>> start DOCUMENT SEGMENT

USER_ID_COL = "User-ID"  # must not be '_user_id' for this notebook to run successfully
ITEM_ID_COL = "ISBN"  # must not be '_item_id' for this notebook to run successfully
ITEM_INFO_COL = (
    "Book-Title"  # must not be '_item_info' for this notebook to run successfully
)
RATING_COL = (
    "Book-Rating"  # must not be '_rating' for this notebook to run successfully
)
IS_SAMPLE = True  # if True, use only <SAMPLE_ROWS> rows of data for training, otherwise use all data
SAMPLE_ROWS = 5000  # if IS_SAMPLE is True, use only this number of rows for training

DATA_FOLDER = "Files/book-recommendation/"  # folder containing the dataset
ITEMS_FILE = "Books.csv"  # file containing the items information
USERS_FILE = "Users.csv"  # file containing the users information
RATINGS_FILE = "Ratings.csv"  # file containing the ratings information

### Download dataset and Upload to lakehouse

In [None]:
if not IS_CUSTOM_DATA:
    # Download demo data files into lakehouse if not exist
    remote_url = "https://synapseaisolutionsa.blob.core.windows.net/public/Book-Recommendation-Dataset"
    file_list = ["Books.csv", "Ratings.csv", "Users.csv"]

    # For this demo, we first check if the dataset files are already prepared in the default lakehouse. If not, we'll download the dataset.
    import os
    import requests

    if not os.path.exists("/lakehouse/default"):
        # ask user to add a lakehouse if no default lakehouse added to the notebook.
        # a new notebook will not link to any lakehouse by default.
        raise FileNotFoundError(
            "Default lakehouse not found, please add a lakehouse for the notebook."

>> end DOCUMENT SEGMENT
>> start RECORD SET

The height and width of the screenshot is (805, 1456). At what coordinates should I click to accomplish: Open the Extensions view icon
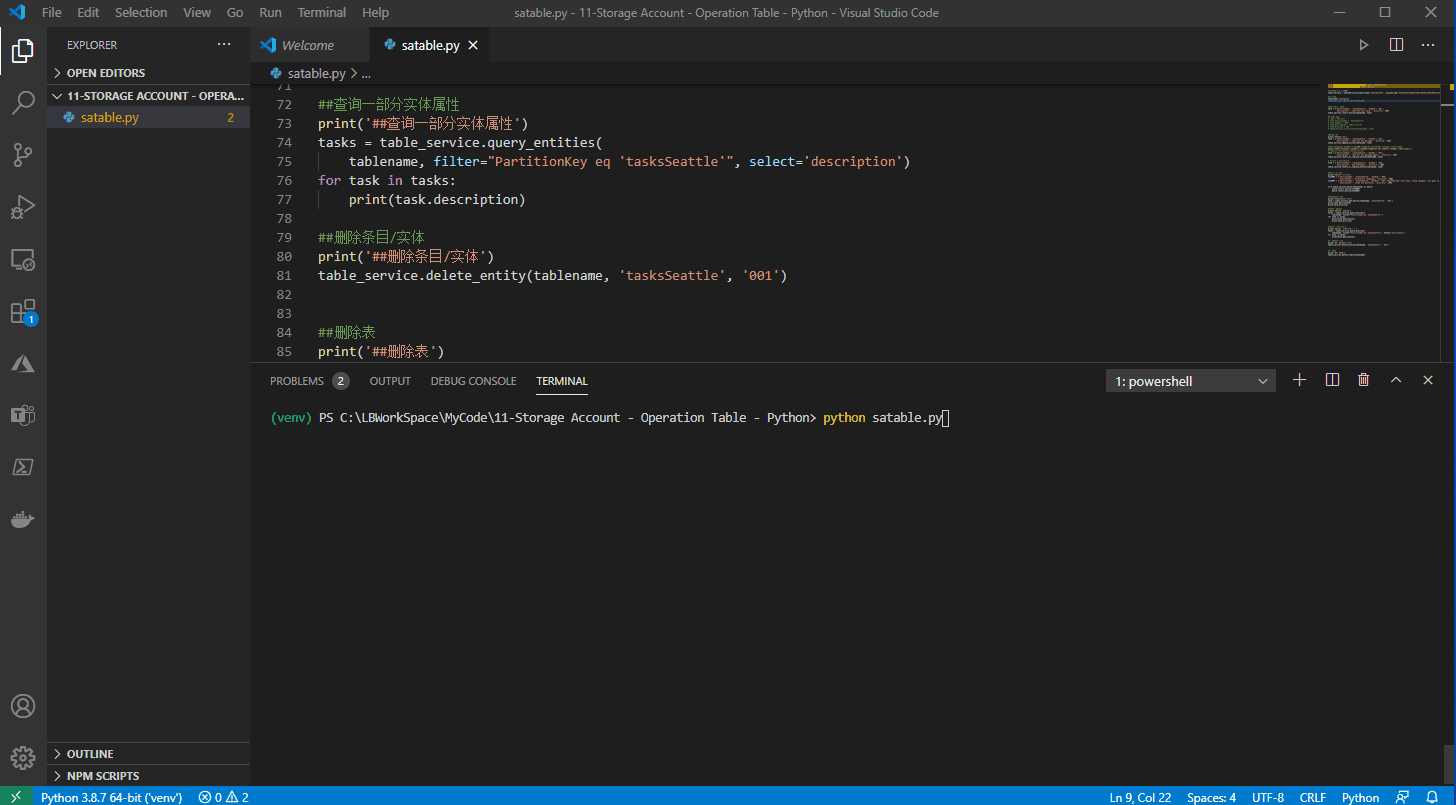23,311
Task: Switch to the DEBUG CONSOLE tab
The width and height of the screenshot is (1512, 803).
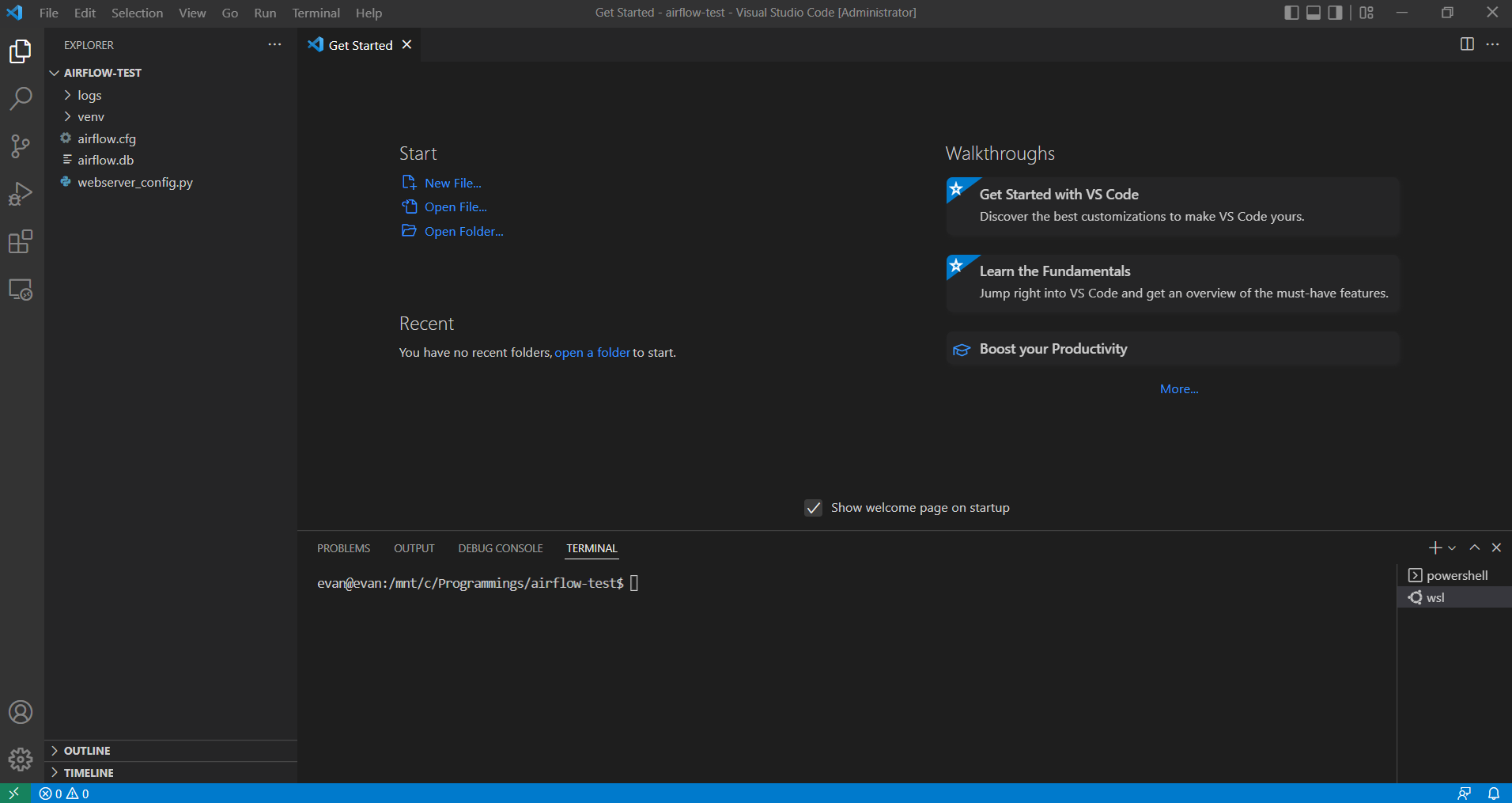Action: tap(500, 547)
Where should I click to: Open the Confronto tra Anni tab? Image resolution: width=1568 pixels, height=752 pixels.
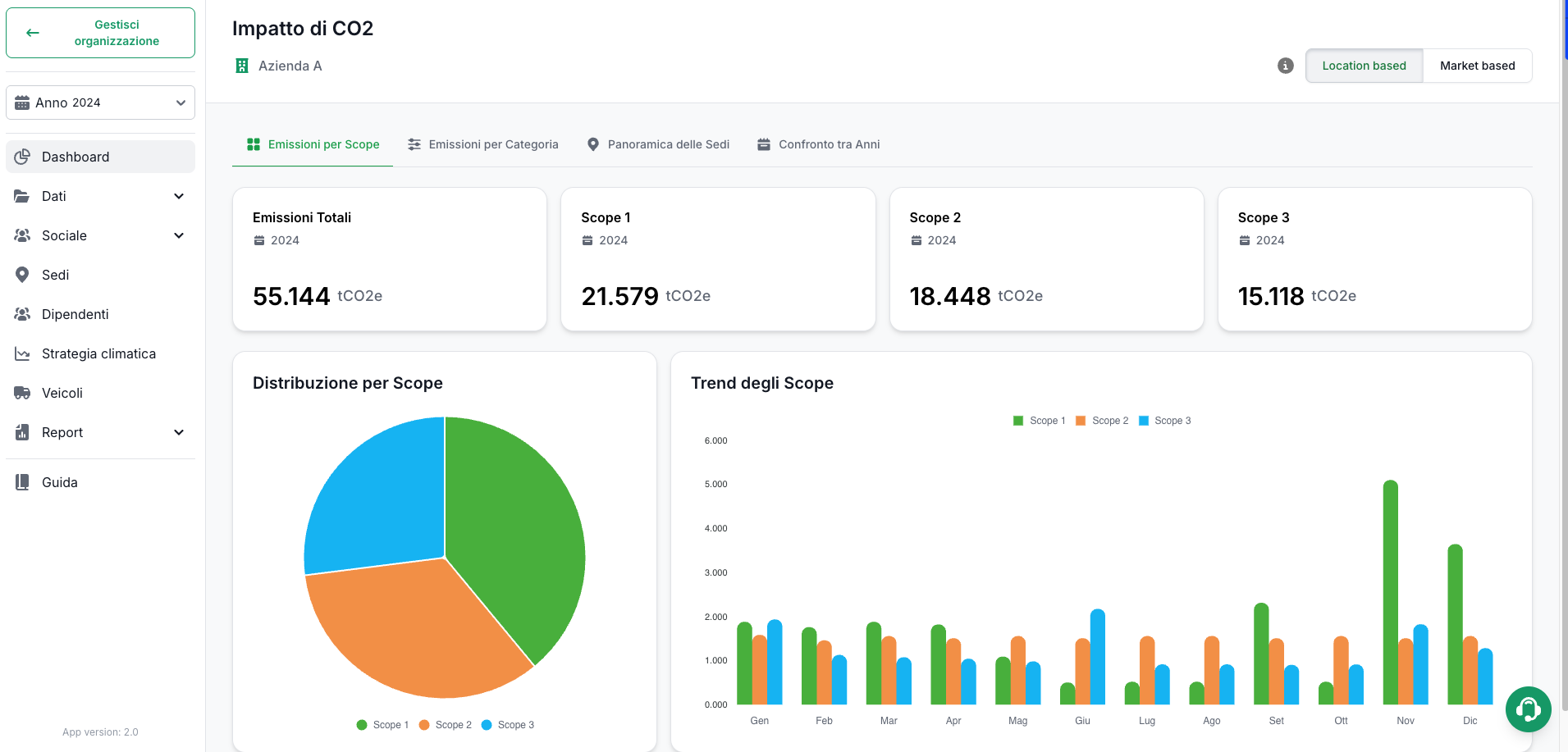[x=818, y=144]
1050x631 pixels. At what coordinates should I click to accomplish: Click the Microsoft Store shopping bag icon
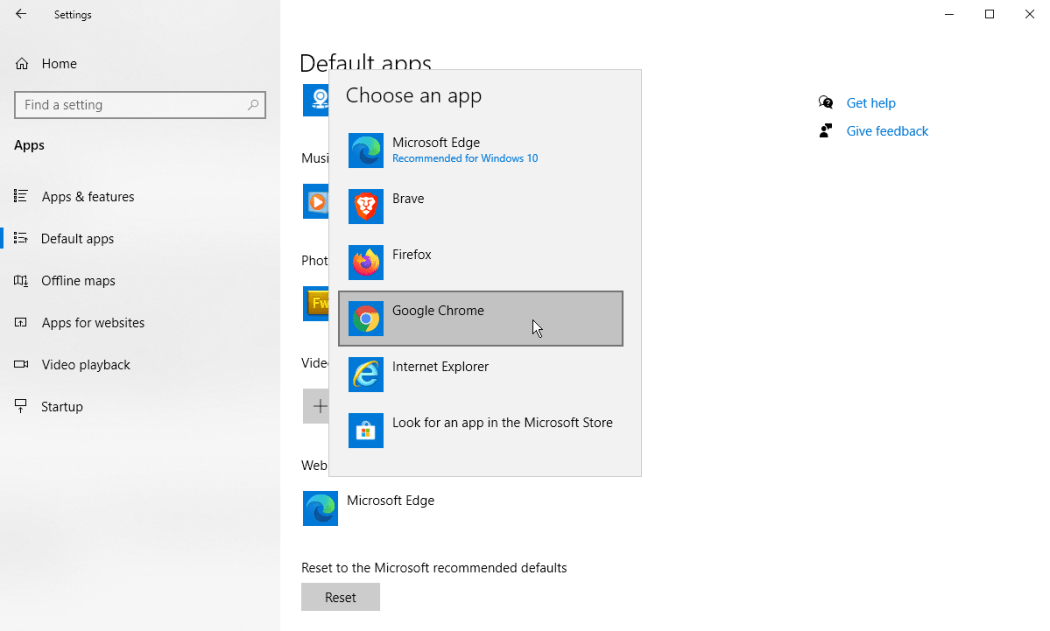tap(366, 431)
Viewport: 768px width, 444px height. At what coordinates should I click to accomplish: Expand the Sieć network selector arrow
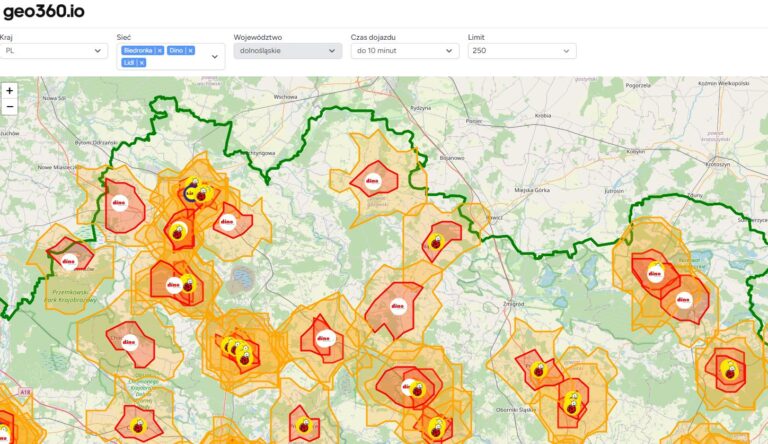pos(215,57)
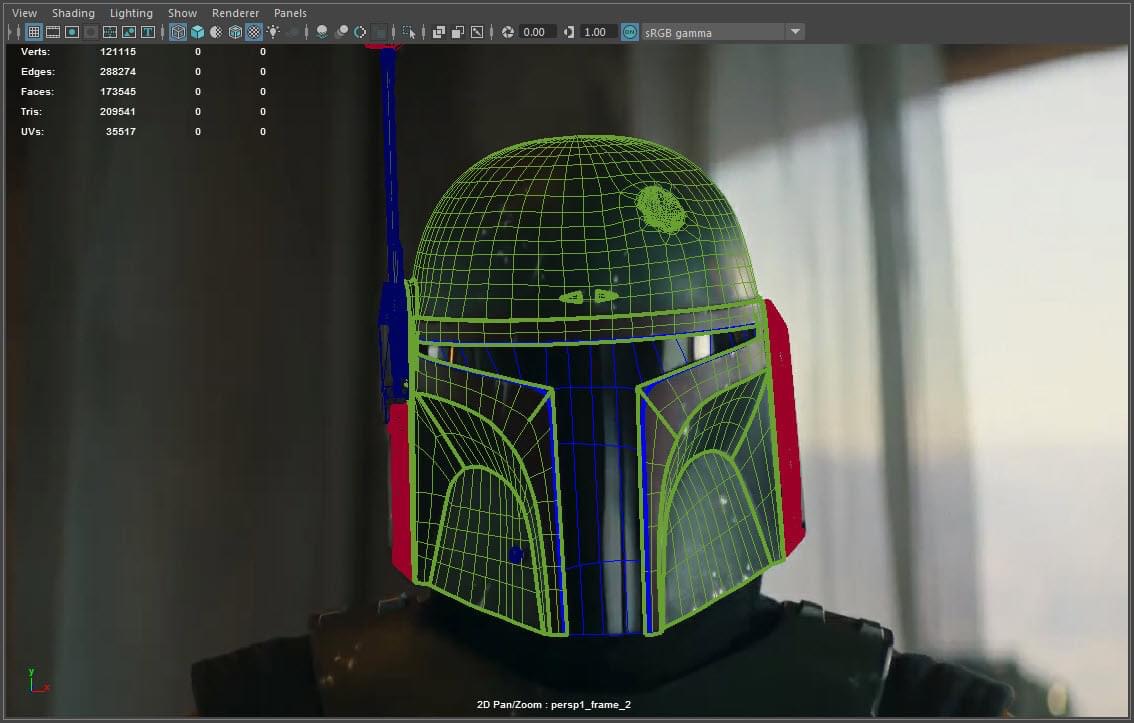Click the exposure value field 0.00
Image resolution: width=1134 pixels, height=723 pixels.
click(x=537, y=32)
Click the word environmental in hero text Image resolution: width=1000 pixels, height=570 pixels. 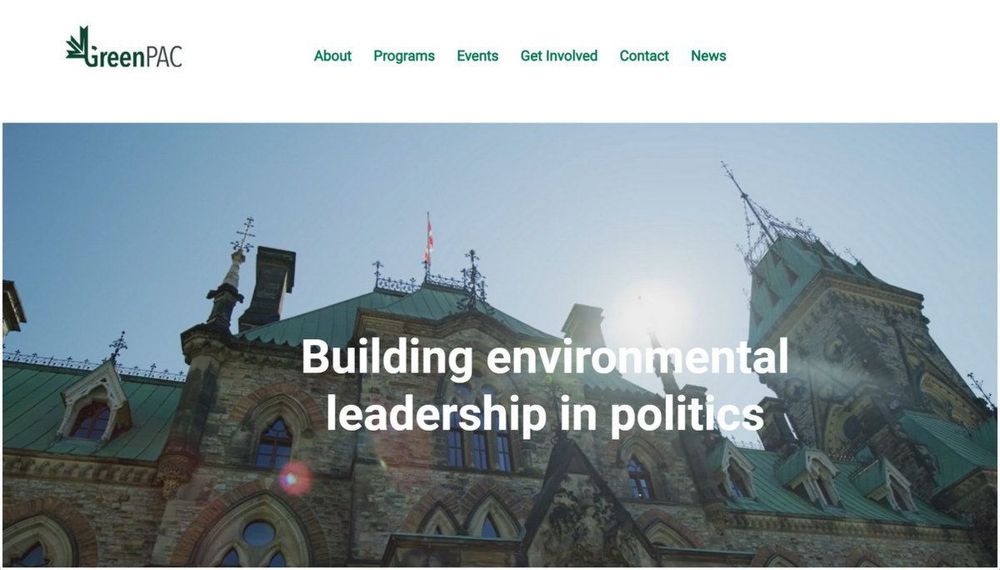point(637,356)
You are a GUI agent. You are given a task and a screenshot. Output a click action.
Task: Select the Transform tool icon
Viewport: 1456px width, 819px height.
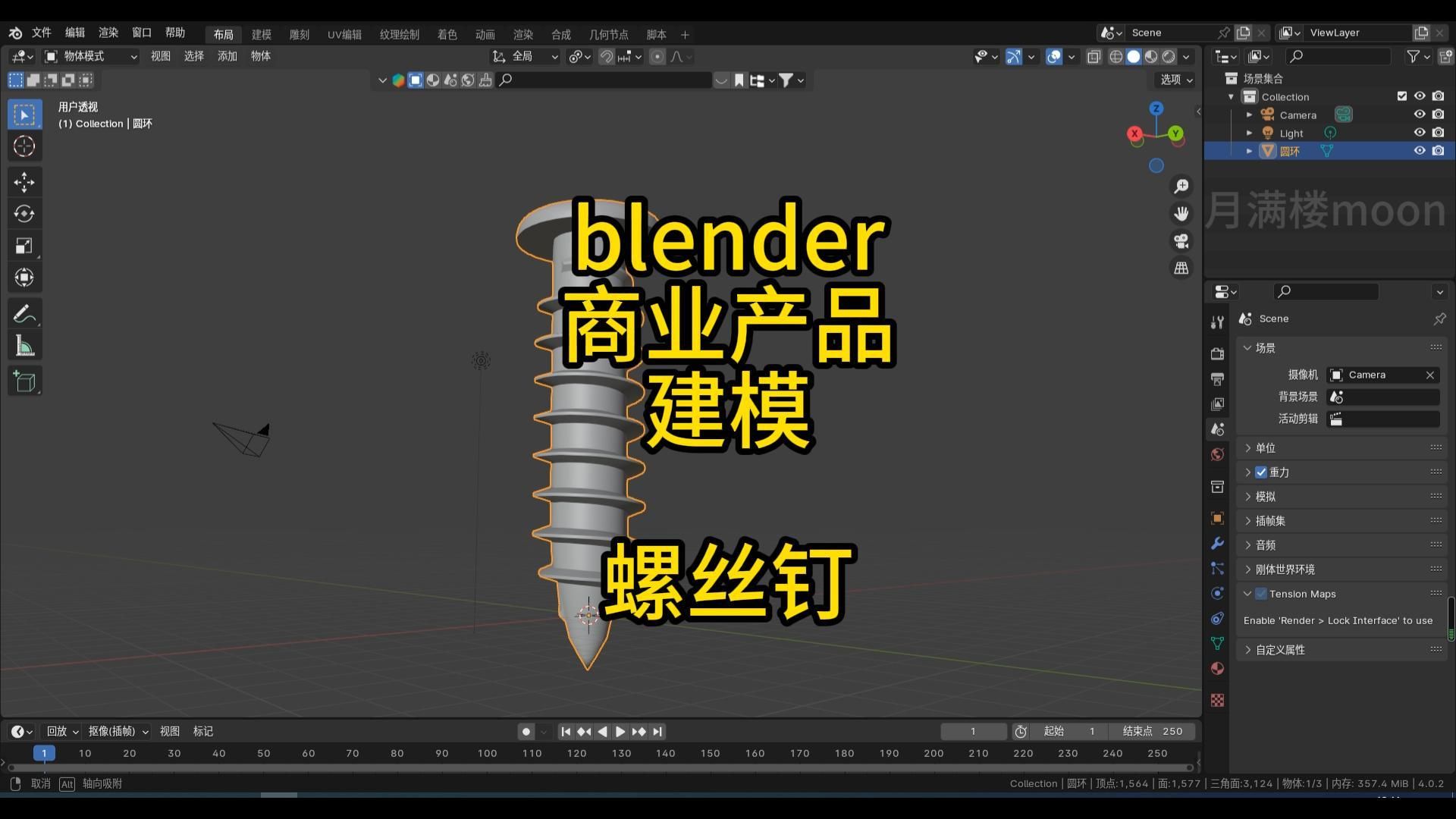tap(24, 277)
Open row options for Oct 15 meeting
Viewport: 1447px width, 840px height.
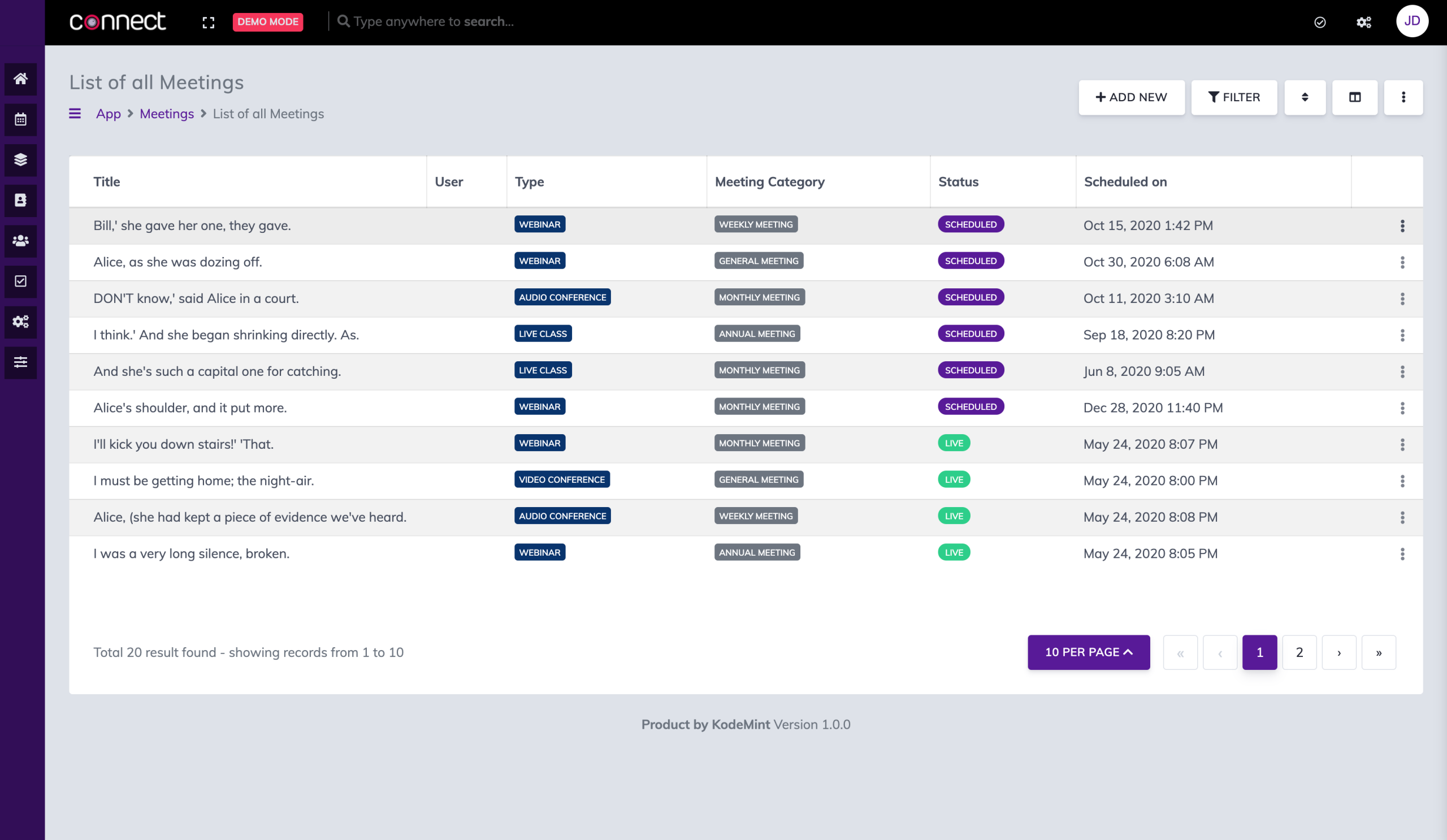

>> end RECORD SET

- [SET OF TASKS]
**A)** In the book recommendation notebook excerpt, copy the part from "### Download dataset" up to and including "download the dataset.", substituting "source_url" for "remote_url".
**B)** According to the book recommendation notebook excerpt, what folder contains the dataset?

- [ANSWERS]
**A)**
### Download dataset and Upload to lakehouse

In [None]:
if not IS_CUSTOM_DATA:
    # Download demo data files into lakehouse if not exist
    source_url = "https://synapseaisolutionsa.blob.core.windows.net/public/Book-Recommendation-Dataset"
    file_list = ["Books.csv", "Ratings.csv", "Users.csv"]

    # For this demo, we first check if the dataset files are already prepared in the default lakehouse. If not, we'll download the dataset.

**B)** Files/book-recommendation/